Cryptology-related technology has raised a number of legal issues. In the United Kingdom, additions to the Regulation of Investigatory Powers Act 2000 require a suspected criminal to hand over his or her decryption key if asked by law enforcement. Otherwise the user will face a criminal charge.[5] The Electronic Frontier Foundation (EFF) was involved in a case in the United States which questioned whether requiring suspected criminals to provide their decryption keys to law enforcement is unconstitutional. The EFF argued that this is a violation of the right of not being forced to incriminate oneself, as given in the fifth amendment.[6]
Until modern times cryptography referred almost exclusively to encryption, which is the process of converting ordinary information (called plaintext) into unintelligible text (called ciphertext).[7] Decryption is the reverse, in other words, moving from the unintelligible ciphertext back to plaintext. A cipher (or cypher) is a pair of algorithms that create the encryption and the reversing decryption. The detailed operation of a cipher is controlled both by the algorithm and in each instance by a "key". This is a secret (ideally known only to the communicants), usually a short string of characters, which is needed to decrypt the ciphertext. A "cryptosystem" is the ordered list of elements of finite possible plaintexts, finite possible cyphertexts, finite possible keys, and the encryption and decryption algorithms which correspond to each key. Keys are important, as ciphers without variable keys can be trivially broken with only the knowledge of the cipher used and are therefore useless (or even counter-productive) for most purposes. Historically, ciphers were often used directly for encryption or decryption without additional procedures such as authentication or integrity checks.
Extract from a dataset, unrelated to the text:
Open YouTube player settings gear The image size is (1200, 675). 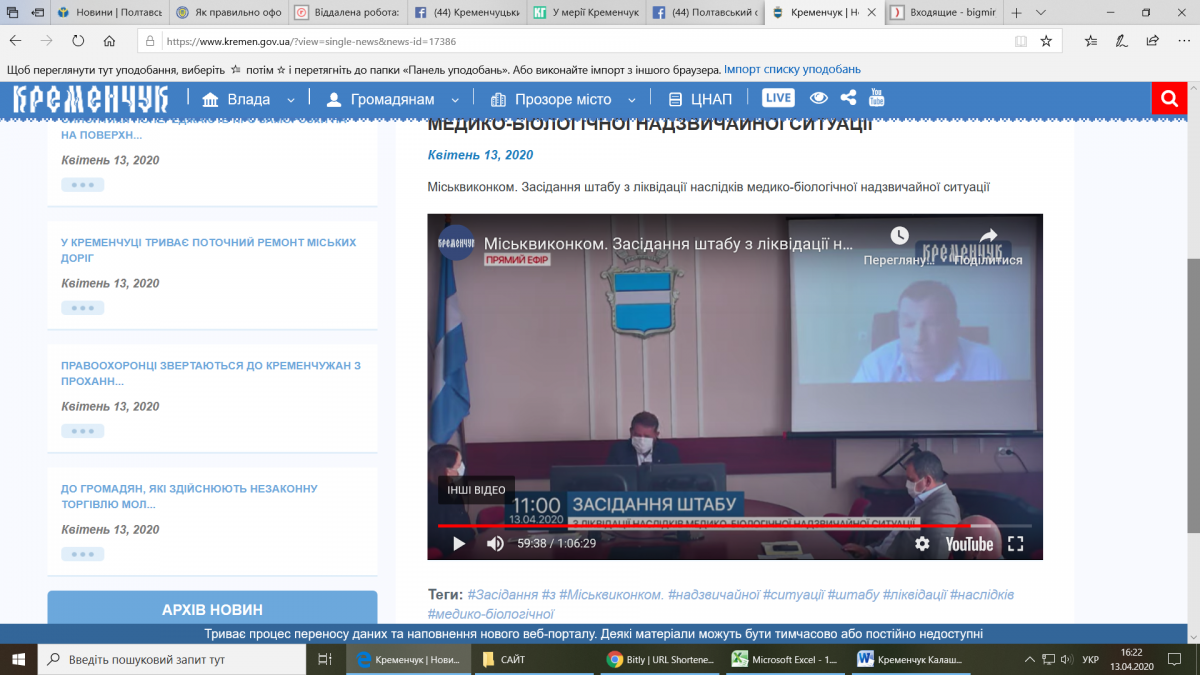pyautogui.click(x=922, y=544)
In colloquial use, the term "code" is often used to mean any method of encryption or concealment of meaning. However, in cryptography, code has a more specific meaning. It means the replacement of a unit of plaintext (i.e., a meaningful word or phrase) with a code word (for example, wallaby replaces attack at dawn). Codes are no longer used in serious cryptographyexcept incidentally for such things as unit designations (e.g., Bronco Flight or Operation Overlord)since properly chosen ciphers are both more practical and more secure than even the best codes and also are better adapted to computers.
Cryptanalysis is the term used for the study of methods for obtaining the meaning of encrypted information without access to the key normally required to do so; i.e., it is the study of how to crack encryption algorithms or their implementations.
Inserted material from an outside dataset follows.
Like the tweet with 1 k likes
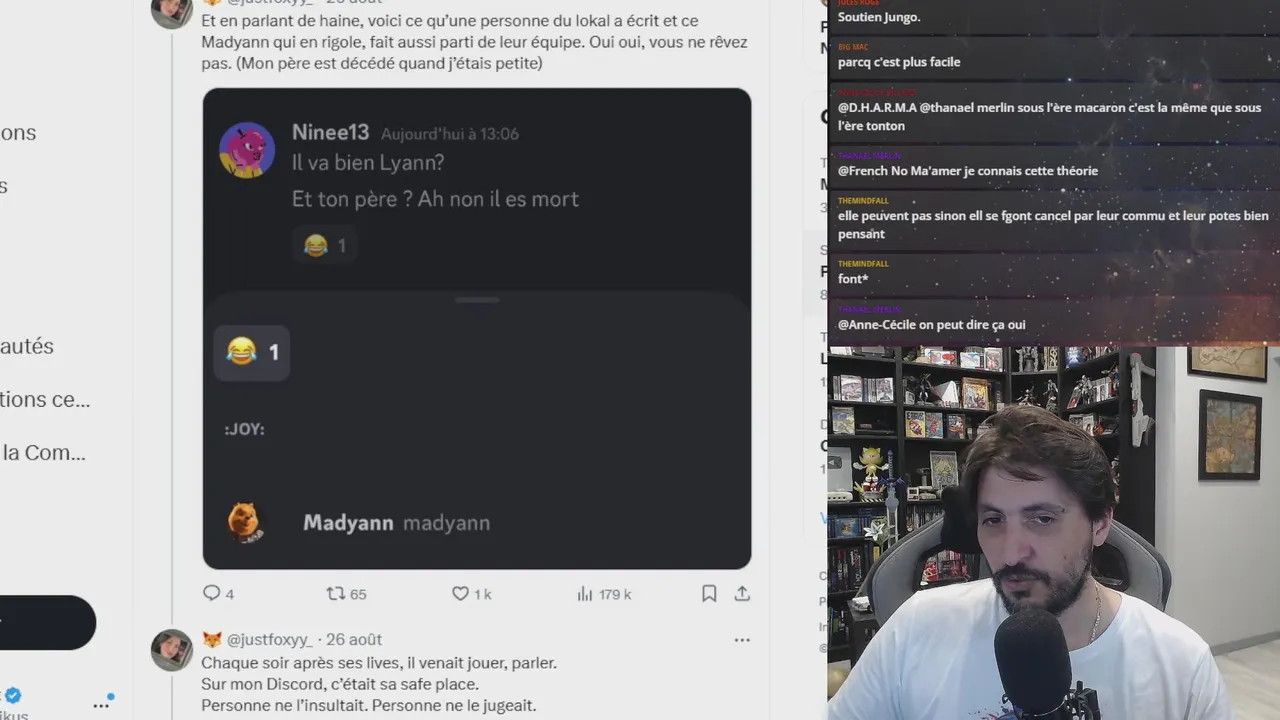The width and height of the screenshot is (1280, 720). pyautogui.click(x=471, y=594)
Some use the terms cryptography and cryptology interchangeably in English, while others (including US military practice generally) use cryptography to refer specifically to the use and practice of cryptographic techniques and cryptology to refer to the combined study of cryptography and cryptanalysis.[8][9] English is more flexible than several other languages in which cryptology (done by cryptologists) is always used in the second sense above. In the English Wikipedia the general term used for the entire field is cryptography (done by cryptographers).
The study of characteristics of languages which have some application in cryptography (or cryptology), i.e. frequency data, letter combinations, universal patterns, etc., is called cryptolinguistics.